Katherine Troisi specialises in the gentle treatment of misalignment of the big toe (Hallux Valgus – Bunions) with minimally invasive procedures on the forefoot.
What are Hallux Valgus (bunions)?
When the big toe begins leaning more and more outwards, crowding the smaller toes on your foot, it can cause many problems. The smaller toes may begin crossing over or under the big toe, resulting in difficulty in shoe wear and ulceration of the toes due to rubbing. You may also experience pain after long walks or often even at the start of the day, restricting your flexibility and mobility in your daily activities.
The goal of hallux valgus treatment is to help you regain your mobility as quickly as possible and experience permanent medical and cosmetic improvement of your hallux valgus. The more severe the deformity, the more complex the surgery will be. That is a reason to see a specialist, for gentle options to correct hallux valgus early.
What causes the pain?
The bunion itself can become inflamed and push against the inside of the shoe. The smaller toes next to the big toe can become deformed, rubbing on shoes or catching on objects causing pain. The arch of the foot can become painful as the normal tripod balance within the frame of the foot is disrupted. Lastly, the deformity, degenerative and progressive in nature, can lead to arthritis which can cause pain.
When does hallux valgus need surgery?
Bunions cannot be corrected by changing shoes, using insoles or foot exercises. Although insoles may provide relief for painful hallux valgus, they do not correct the misalignment.
Hallux valgus is often a cosmetic problem for many female patients – especially in open-toed shoes, requiring correction. Another reason for surgery is pain. Surgery normally includes the following procedures: An osteotomy (repositioning of the big toe in a straight position), removal of the offending bony bump, as well as tight soft tissue release and tendon correction, all via small, neat surgical incisions. In addition to straightening the big toe, the goal of treating bunions surgically in the early stages is to preserve the joints at risk of developing arthritis. This allows us to restore the balance of the foot and the quality of life of our patients.
What is the success rate of bunion surgery?
The potential benefits and complications of bunion surgery must always be weighed up carefully. In international studies on this issue, about 80% of patients felt very well following surgery. Another 10–15% felt better than before surgery, even if they still had minor problems. Only about 5% of all the patients in the studies experienced no improvement from bunion surgery.

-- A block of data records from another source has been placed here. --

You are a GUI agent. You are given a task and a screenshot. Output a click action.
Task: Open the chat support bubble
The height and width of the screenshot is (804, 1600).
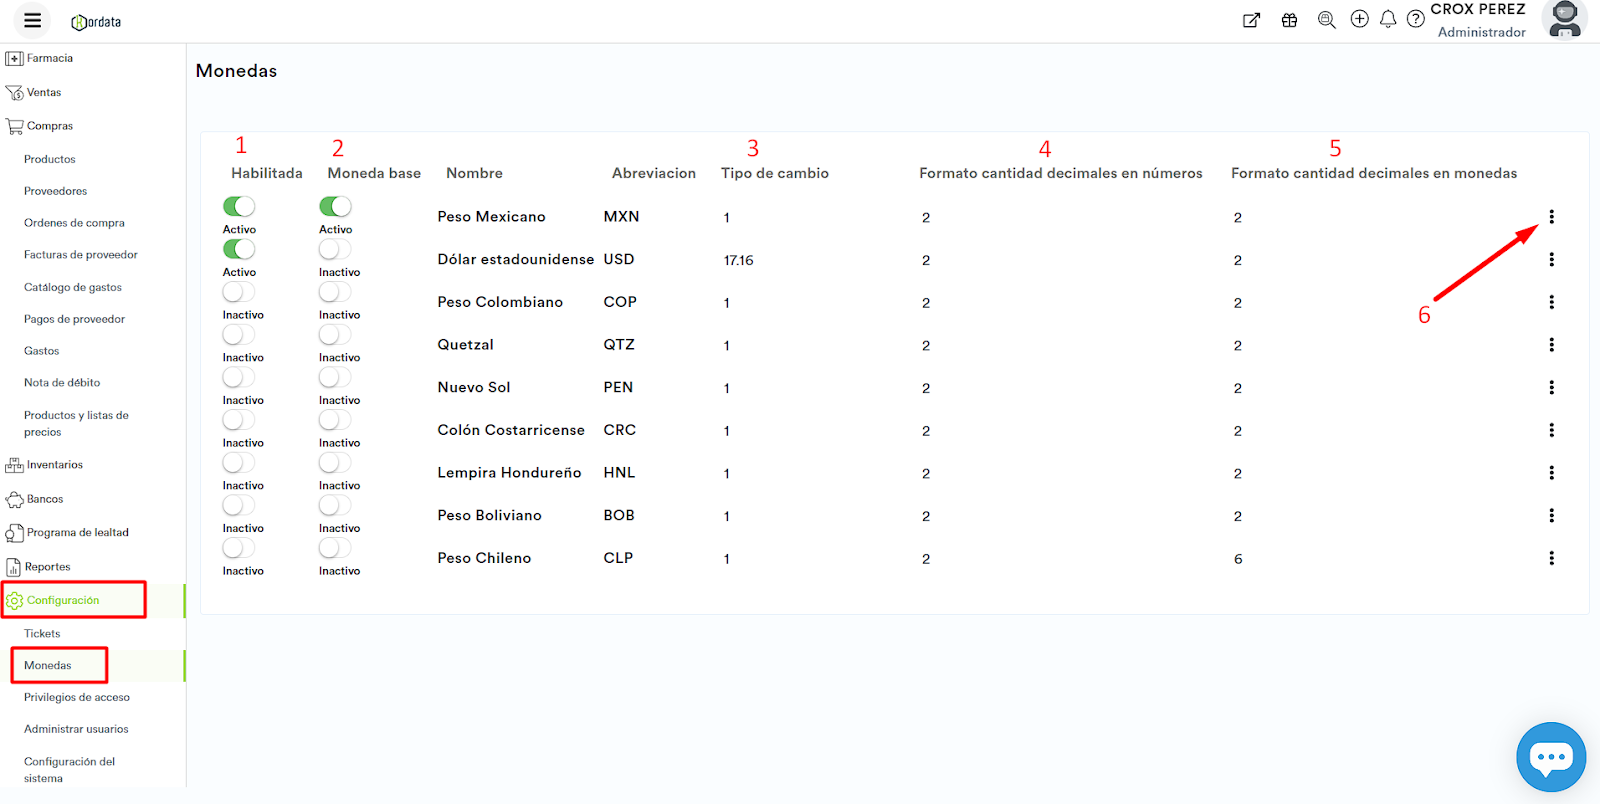click(x=1551, y=757)
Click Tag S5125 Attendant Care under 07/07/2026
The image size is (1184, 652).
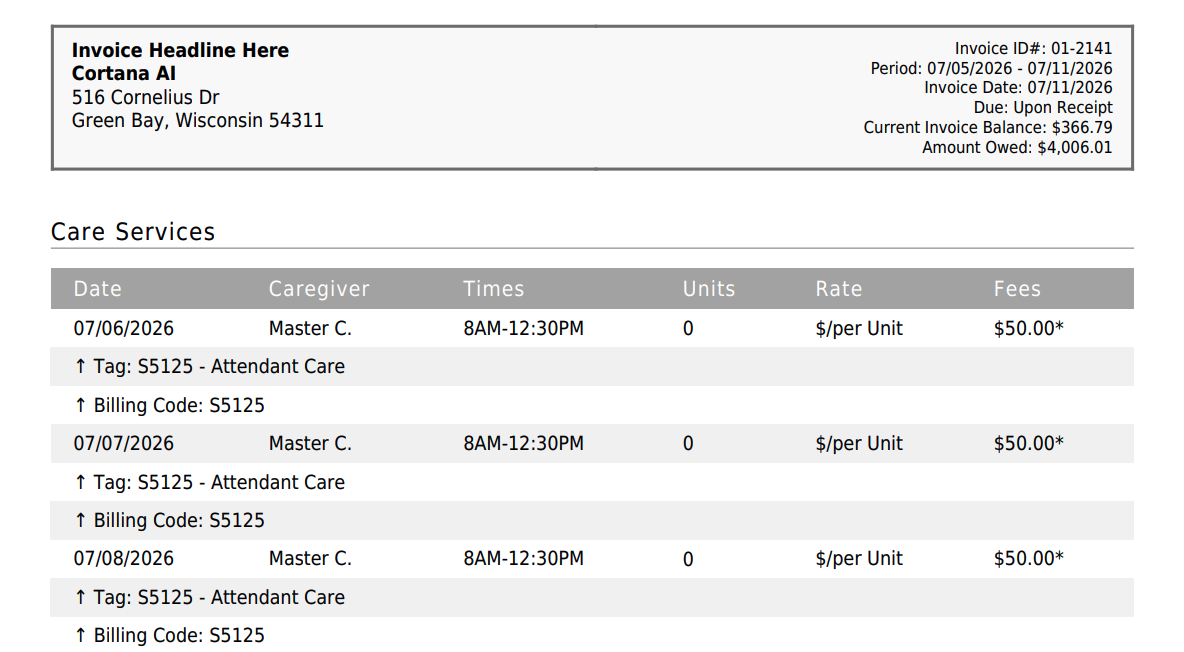tap(219, 482)
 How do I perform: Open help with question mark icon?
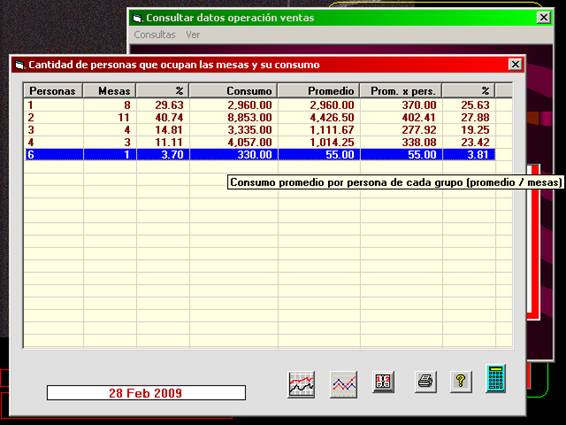pyautogui.click(x=461, y=381)
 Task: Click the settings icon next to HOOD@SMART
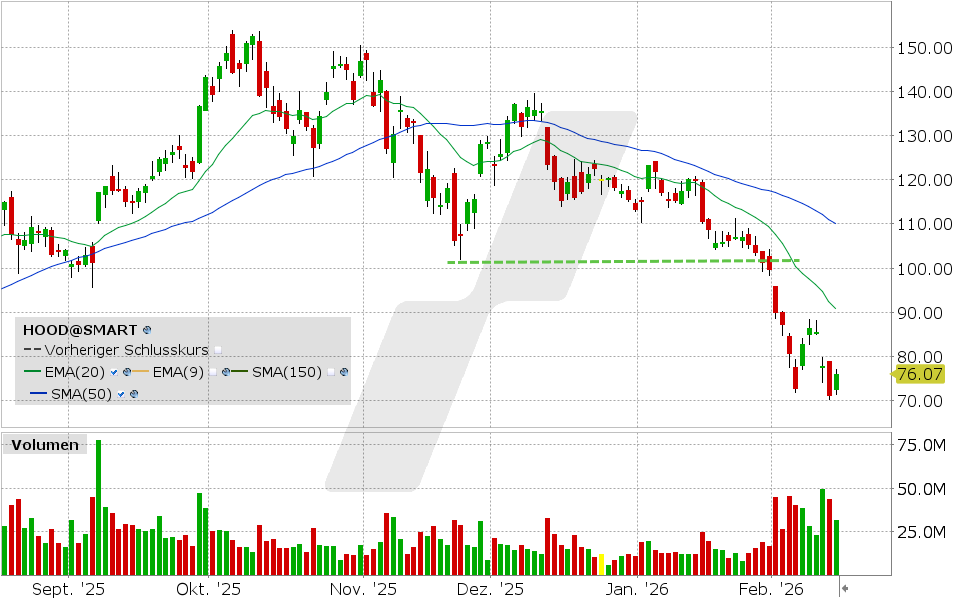point(147,329)
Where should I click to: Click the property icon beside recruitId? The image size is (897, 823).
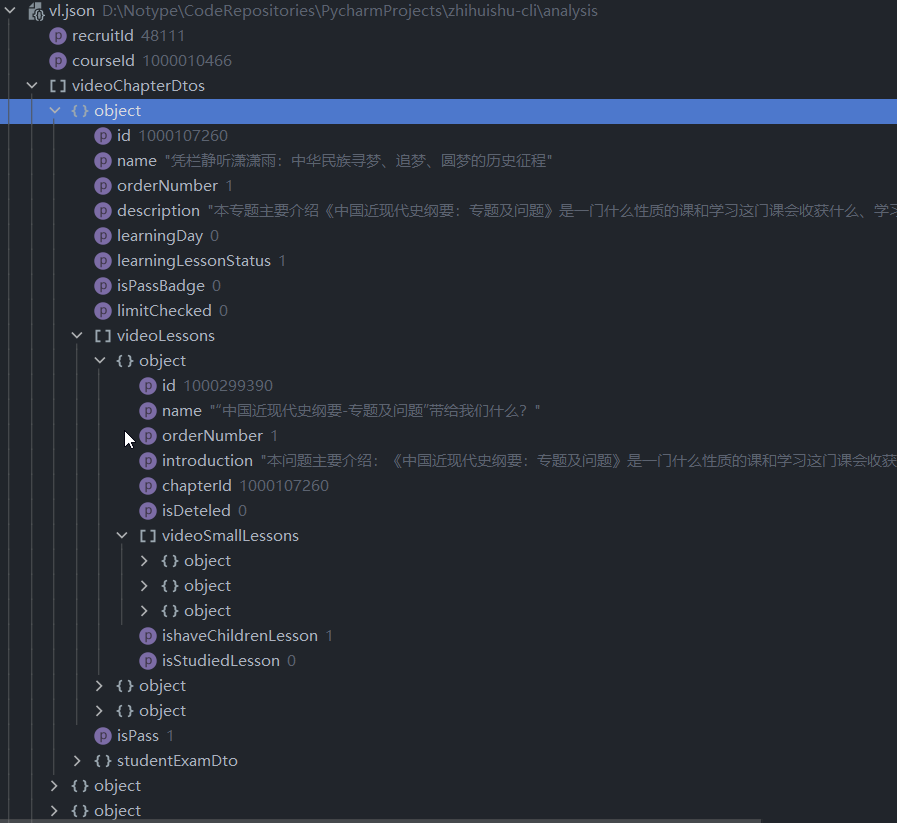coord(58,36)
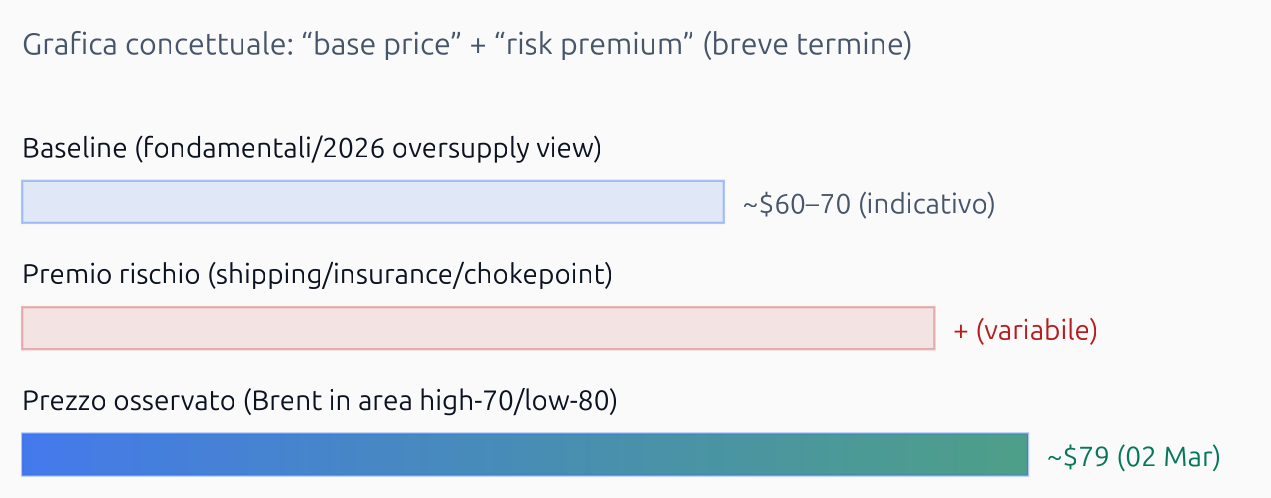Click the red "+ (variabile)" text
Screen dimensions: 1271x498
pyautogui.click(x=1025, y=330)
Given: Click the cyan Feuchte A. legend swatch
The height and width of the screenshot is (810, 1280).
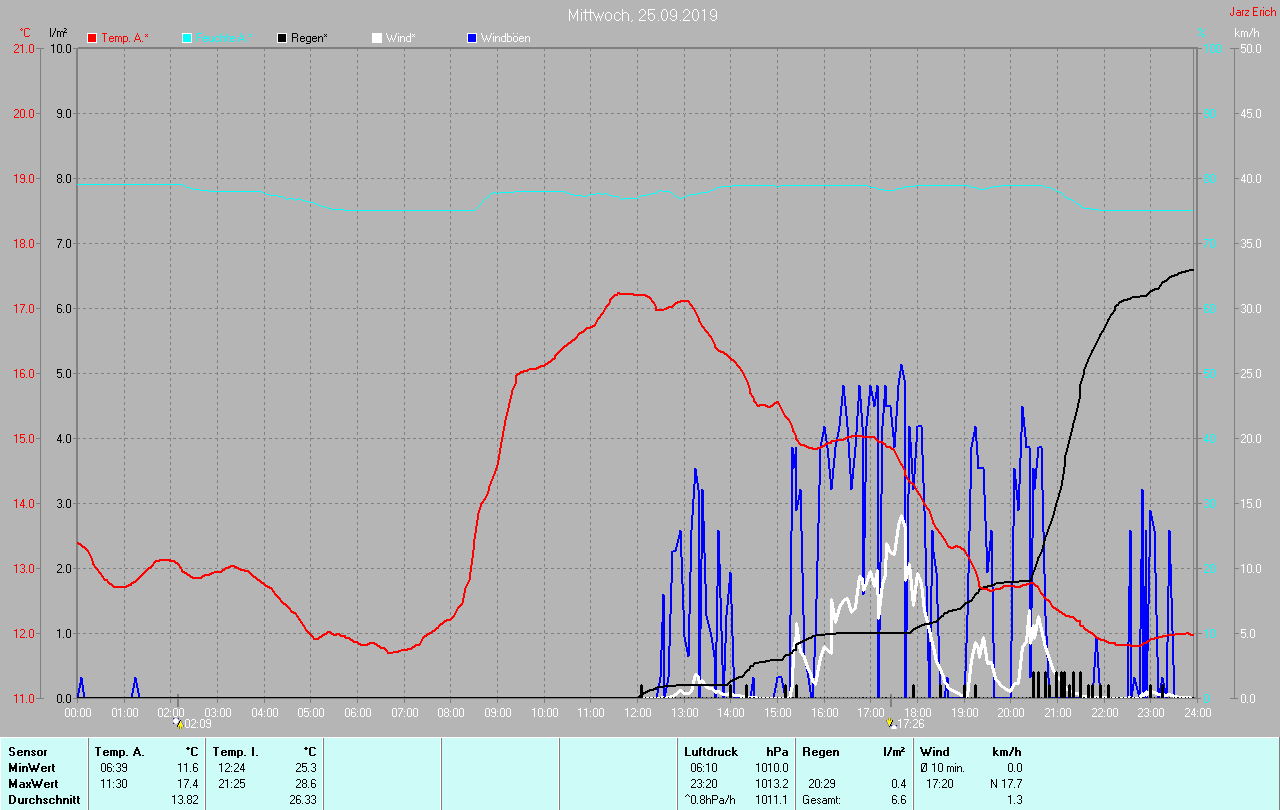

FAQ: Frequently asked questions about hallux valgus surgery
How long does hallux valgus surgery take to heal? Healing is complete after four to six weeks. Incapacity for work, however, also depends on your job: A standing job requires more time off than a sitting job.
Can I walk after hallux valgus surgery? Using a forefoot decompression shoe, you can walk immediately following surgery. This forefoot decompression shoe prevents the foot from rolling off across the big toe.
Is the foot immobilised following surgery? The foot is not put in a cast or immobilised following hallux surgery. The big toe also remains passively flexible.
When can I return to wearing regular shoes? Even after completing follow-up treatment with the forefoot decompression shoe, you should wear soft, comfortable and wide shoes for another four to six weeks.